Segment Open
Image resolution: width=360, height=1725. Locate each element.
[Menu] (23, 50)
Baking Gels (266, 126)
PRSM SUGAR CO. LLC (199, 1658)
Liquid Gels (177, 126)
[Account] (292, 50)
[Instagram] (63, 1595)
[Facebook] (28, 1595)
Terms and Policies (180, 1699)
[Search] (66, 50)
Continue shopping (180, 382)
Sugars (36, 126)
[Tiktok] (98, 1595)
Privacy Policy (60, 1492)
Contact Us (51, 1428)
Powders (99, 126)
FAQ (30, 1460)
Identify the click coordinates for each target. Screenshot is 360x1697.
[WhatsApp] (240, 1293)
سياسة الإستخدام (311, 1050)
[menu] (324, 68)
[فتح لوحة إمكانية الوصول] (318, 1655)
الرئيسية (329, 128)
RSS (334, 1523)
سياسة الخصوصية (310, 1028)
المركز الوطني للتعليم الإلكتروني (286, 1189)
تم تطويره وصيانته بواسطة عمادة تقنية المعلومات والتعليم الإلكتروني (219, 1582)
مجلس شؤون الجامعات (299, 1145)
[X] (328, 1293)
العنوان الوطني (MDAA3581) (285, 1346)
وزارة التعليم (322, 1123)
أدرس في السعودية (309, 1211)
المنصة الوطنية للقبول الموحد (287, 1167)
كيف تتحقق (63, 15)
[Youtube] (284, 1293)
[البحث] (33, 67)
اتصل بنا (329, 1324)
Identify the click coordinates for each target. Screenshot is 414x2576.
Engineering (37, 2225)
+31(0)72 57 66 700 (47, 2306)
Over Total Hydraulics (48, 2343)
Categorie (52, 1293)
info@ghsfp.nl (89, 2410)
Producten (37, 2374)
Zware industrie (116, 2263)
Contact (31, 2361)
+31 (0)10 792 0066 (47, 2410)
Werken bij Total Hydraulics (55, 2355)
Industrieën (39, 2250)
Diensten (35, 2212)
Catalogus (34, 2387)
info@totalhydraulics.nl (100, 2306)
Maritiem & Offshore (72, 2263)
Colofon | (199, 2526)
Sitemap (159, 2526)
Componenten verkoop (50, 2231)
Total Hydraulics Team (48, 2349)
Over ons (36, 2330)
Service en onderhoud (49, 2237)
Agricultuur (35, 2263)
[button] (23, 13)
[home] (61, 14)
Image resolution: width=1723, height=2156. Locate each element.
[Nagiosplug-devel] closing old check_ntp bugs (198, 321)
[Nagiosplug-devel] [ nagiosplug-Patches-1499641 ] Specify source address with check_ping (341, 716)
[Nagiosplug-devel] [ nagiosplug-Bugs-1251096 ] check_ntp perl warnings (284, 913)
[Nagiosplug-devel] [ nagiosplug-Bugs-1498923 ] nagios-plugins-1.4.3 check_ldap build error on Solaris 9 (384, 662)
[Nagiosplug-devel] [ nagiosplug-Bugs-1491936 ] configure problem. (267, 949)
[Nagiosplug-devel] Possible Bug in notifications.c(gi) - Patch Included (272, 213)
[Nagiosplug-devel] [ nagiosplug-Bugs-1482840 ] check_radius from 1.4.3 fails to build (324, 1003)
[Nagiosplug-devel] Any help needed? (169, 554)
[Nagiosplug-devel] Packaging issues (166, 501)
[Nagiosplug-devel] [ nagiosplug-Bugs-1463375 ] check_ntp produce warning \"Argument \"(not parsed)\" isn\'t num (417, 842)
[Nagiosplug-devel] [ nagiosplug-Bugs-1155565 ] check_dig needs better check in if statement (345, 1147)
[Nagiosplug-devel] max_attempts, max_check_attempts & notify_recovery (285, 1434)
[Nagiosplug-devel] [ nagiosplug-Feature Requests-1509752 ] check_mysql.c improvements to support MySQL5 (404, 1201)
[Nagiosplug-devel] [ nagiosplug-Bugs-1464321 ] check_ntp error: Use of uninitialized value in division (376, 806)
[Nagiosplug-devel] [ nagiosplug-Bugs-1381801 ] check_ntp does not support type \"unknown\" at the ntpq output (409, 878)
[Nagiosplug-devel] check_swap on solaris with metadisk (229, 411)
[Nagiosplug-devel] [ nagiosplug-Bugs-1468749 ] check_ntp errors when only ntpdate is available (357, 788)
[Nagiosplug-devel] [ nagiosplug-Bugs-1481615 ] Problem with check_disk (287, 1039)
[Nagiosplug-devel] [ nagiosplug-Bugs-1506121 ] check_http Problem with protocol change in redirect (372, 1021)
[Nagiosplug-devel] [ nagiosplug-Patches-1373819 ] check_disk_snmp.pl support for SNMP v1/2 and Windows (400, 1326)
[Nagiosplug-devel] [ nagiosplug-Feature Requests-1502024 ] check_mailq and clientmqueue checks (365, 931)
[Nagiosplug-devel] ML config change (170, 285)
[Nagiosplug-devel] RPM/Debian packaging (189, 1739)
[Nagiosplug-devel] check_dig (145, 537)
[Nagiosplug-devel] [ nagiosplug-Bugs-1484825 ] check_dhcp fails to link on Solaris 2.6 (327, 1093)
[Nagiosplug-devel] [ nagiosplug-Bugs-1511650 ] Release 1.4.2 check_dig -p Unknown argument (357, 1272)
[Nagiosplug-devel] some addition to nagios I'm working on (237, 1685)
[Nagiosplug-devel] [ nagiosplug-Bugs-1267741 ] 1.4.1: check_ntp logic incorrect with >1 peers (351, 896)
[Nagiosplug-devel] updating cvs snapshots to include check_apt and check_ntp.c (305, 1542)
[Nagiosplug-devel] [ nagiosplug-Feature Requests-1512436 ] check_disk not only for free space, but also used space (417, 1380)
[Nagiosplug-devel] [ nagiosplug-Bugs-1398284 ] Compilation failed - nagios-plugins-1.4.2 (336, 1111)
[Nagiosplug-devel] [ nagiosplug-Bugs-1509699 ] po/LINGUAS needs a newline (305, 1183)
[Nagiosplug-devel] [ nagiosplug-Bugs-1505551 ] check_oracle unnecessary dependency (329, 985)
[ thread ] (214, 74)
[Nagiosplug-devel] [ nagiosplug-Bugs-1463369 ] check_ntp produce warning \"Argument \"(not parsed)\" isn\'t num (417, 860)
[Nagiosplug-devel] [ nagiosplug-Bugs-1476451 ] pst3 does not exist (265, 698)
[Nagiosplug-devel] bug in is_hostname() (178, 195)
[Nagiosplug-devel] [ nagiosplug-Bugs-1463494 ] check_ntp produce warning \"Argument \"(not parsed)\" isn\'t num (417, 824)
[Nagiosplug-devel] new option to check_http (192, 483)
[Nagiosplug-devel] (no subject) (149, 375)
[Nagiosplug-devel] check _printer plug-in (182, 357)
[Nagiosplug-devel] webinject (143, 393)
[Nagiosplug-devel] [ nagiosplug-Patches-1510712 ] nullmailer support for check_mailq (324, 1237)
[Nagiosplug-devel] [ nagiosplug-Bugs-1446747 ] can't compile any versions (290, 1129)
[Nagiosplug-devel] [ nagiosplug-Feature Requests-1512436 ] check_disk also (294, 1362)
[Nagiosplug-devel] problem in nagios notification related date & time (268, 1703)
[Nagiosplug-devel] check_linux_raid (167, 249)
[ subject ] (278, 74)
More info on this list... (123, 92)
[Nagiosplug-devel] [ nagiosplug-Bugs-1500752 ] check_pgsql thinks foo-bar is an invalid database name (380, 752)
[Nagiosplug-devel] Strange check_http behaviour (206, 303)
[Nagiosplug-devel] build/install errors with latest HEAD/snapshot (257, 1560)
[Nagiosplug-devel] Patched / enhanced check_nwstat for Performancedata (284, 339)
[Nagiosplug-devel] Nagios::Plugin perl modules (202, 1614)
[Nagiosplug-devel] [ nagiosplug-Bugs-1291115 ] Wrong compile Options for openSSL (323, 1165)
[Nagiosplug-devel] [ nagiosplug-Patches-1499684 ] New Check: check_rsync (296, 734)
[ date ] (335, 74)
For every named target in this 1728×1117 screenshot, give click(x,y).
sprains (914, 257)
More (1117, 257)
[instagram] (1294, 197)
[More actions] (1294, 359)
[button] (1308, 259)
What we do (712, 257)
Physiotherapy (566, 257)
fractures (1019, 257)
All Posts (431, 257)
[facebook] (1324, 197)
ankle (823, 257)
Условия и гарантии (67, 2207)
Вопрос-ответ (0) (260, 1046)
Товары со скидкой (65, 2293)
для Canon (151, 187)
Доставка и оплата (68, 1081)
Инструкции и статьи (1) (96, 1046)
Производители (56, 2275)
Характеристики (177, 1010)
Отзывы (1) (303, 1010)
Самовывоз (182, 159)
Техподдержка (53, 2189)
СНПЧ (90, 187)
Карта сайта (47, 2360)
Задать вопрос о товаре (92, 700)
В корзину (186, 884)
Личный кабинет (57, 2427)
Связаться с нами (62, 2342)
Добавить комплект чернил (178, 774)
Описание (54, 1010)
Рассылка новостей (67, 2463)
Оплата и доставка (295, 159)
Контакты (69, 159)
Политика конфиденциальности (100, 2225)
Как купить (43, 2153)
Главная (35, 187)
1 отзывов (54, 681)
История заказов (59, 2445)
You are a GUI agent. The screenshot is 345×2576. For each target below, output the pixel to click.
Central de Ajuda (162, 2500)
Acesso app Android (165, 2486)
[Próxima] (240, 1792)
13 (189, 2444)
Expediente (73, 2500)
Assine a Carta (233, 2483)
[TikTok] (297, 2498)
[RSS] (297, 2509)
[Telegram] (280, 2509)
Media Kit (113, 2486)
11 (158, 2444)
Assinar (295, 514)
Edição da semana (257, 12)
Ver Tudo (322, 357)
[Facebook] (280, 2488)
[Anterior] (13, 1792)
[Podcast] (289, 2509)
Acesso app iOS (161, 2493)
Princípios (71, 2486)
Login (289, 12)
Segment Closed
## PROBLEM DETAILS
All lines holding the word "height" must be found in the listing and copied.

## EXERCISE SOLUTION
Image resolution: width=360, height=1725. Locate each element.
Image resolution: width=1723, height=2156. Locate each element.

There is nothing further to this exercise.